From the Independent

Madoff reveals his suffering: I'm in therapy

By Tom Peck
Tuesday, 1 March 2011


In his first extensive interview since being jailed in 2008, the disgraced former financier Bernie Madoff has revealed he is receiving weekly therapy sessions.

In a series of telephone interviews from his detention centre in North Carolina, Madoff, 72, has spoken of his turmoil over the suicide of his son, the deterioration of his relationship with his wife, of the lie that he led and how his scheme snowballed out of his control. He also launched a controversial attack at critics who have branded him a monster.

"Let me tell you, I cried for well over two weeks. I cried and cried," he said about hearing of the suicide of his son, Mark, a leading figure in his business and one of the many victims of his deception.

"I didn't come out of my room. I didn't speak to anybody, and so on. I have tears in my eyes when I'm talking to you, even. Not a day goes by that I don't suffer."

He was placed on suicide watch by guards at his detention centre, who looked in on him every hour, though they apparently did not need to worry. "I never thought of taking my life," he told New York magazine. "It's just not the way I am."

His suffering will come as scant consolation to his victims, though Madoff refuses to accept the entire blame.

"Everyone was greedy," he said. "I just went along. There was complicity, in my view. The SEC [US Securities Exchange Commission] looks terrible in this thing. It's unbelievable, Goldman... no one has any criminal convictions. The whole new regulatory reform is a joke. The whole government is a Ponzi scheme."

Madoff said his criminal enterprise began in the recession of the early 1990s, when he was already an established figure on Wall Street. "The market went to sleep," he said, and on the books of his hithero legitimate business was too much of other people's money. With nowhere to invest it, he started borrowing from his investors' capital to pay big returns. Though they were false, they attracted attention.

"All of a sudden, these banks, which wouldn't give you the time of day, they're willing to give you a billion dollars," he said. "It wasn't like I needed the money. It was just that I thought it was a temporary thing, and all of a sudden, everybody is throwing billions of dollars at you.

"These banks and these funds had to know there were problems. I was not willing to have them come up and do the due diligence that they wanted. I said, 'You don't like it, take your money out', which of course they never did.

"I kept telling myself that some miracle was going to happen or that I was going to be able to work my way out of it. I just didn't know when that was." By 2002, he realised this was a fantasy. "By then, the number was so astronomical I didn't know what I was hoping for, quite frankly."

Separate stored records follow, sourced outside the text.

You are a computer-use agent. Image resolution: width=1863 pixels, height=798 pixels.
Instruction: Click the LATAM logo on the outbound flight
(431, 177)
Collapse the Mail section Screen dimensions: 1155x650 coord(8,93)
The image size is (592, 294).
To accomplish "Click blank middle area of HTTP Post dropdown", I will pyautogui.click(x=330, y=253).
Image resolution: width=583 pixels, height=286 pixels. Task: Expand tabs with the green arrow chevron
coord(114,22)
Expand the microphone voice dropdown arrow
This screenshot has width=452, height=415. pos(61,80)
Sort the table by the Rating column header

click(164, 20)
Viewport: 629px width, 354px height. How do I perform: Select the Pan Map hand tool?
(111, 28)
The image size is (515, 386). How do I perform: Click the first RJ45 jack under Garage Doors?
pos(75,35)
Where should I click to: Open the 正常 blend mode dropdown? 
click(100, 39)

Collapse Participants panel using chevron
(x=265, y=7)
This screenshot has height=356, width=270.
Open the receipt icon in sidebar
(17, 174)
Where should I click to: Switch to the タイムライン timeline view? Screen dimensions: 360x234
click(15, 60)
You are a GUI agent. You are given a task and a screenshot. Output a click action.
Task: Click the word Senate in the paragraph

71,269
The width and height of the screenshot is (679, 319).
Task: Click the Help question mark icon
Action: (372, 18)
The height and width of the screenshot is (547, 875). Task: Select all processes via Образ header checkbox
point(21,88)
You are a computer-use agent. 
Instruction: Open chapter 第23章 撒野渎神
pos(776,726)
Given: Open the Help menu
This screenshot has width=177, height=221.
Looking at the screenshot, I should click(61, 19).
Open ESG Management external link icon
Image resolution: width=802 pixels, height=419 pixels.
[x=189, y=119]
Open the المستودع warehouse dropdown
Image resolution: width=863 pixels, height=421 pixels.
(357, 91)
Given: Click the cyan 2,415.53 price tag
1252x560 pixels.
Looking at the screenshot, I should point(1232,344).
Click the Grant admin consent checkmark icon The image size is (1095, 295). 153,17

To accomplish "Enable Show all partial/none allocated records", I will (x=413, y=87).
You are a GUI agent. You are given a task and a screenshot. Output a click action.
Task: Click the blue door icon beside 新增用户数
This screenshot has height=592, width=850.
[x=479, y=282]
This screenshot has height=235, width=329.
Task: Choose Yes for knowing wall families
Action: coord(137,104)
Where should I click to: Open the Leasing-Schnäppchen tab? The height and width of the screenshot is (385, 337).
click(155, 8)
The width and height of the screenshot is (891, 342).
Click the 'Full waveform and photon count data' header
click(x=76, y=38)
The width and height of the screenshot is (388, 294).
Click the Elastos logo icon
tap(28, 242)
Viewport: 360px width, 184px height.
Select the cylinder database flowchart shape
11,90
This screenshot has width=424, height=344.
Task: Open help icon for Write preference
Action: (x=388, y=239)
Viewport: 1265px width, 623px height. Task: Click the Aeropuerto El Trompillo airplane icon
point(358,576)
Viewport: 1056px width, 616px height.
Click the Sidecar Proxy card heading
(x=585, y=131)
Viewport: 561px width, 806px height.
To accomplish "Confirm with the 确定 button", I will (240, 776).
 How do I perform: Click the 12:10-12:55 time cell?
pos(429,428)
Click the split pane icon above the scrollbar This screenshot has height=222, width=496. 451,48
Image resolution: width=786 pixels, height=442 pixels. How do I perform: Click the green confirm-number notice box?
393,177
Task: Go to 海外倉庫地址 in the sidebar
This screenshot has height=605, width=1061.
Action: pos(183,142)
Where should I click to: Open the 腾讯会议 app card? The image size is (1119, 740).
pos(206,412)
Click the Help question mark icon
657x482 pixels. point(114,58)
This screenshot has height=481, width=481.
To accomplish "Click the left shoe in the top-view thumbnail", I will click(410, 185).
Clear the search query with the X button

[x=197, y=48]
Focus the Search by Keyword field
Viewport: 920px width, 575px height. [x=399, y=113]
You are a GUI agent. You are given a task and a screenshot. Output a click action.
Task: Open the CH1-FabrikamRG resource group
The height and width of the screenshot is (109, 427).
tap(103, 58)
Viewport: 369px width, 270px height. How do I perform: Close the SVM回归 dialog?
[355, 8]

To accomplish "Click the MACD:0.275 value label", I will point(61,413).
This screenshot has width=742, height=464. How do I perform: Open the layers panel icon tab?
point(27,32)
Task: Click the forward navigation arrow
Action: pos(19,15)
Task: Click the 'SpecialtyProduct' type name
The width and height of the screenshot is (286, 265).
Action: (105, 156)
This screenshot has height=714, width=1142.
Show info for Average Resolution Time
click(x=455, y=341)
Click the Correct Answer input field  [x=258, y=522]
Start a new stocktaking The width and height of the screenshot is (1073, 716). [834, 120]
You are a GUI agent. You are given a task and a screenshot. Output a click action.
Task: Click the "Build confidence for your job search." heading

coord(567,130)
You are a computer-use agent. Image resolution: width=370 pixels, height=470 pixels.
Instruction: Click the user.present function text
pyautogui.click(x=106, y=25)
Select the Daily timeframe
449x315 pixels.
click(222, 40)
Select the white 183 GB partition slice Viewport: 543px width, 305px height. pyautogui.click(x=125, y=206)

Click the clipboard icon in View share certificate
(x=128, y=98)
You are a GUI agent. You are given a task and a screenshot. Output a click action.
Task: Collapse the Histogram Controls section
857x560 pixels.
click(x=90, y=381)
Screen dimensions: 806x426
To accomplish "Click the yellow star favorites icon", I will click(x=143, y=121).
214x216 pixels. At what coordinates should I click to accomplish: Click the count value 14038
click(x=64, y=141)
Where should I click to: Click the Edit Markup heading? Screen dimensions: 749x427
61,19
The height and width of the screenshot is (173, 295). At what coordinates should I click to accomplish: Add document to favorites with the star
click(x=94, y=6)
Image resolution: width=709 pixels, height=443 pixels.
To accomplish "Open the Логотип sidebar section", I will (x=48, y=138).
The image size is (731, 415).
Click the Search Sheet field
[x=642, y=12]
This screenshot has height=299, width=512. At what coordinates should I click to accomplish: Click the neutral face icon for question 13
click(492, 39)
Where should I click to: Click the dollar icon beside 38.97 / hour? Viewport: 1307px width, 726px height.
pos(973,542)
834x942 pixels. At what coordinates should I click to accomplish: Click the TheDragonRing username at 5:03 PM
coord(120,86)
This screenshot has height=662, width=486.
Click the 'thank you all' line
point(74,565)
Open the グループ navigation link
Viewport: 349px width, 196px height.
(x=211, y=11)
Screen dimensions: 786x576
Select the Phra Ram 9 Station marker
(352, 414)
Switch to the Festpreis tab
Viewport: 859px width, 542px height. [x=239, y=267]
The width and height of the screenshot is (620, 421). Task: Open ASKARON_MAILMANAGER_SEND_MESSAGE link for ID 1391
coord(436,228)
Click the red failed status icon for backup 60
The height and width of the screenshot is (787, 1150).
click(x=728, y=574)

When the markets seized up in 2008, and he was left with $7bn (£4.3bn) worth of repayments he knew he could not make, he confessed all to his family. His sons turned him over to the police.

Of his wife, Ruth, he said: "We had a very luxurious life. There's no question about that. But that was not what she was interested in. She would have been perfectly happy if I'd been a teacher. My wife, quite frankly, doesn't forgive me for what I did. But at least she understood. You know, I guess, they say for better or for worse. She stood by me."

He said he had always been a "worrywart", something of an understatement for someone who concealed a $65bn fraud for almost two decades.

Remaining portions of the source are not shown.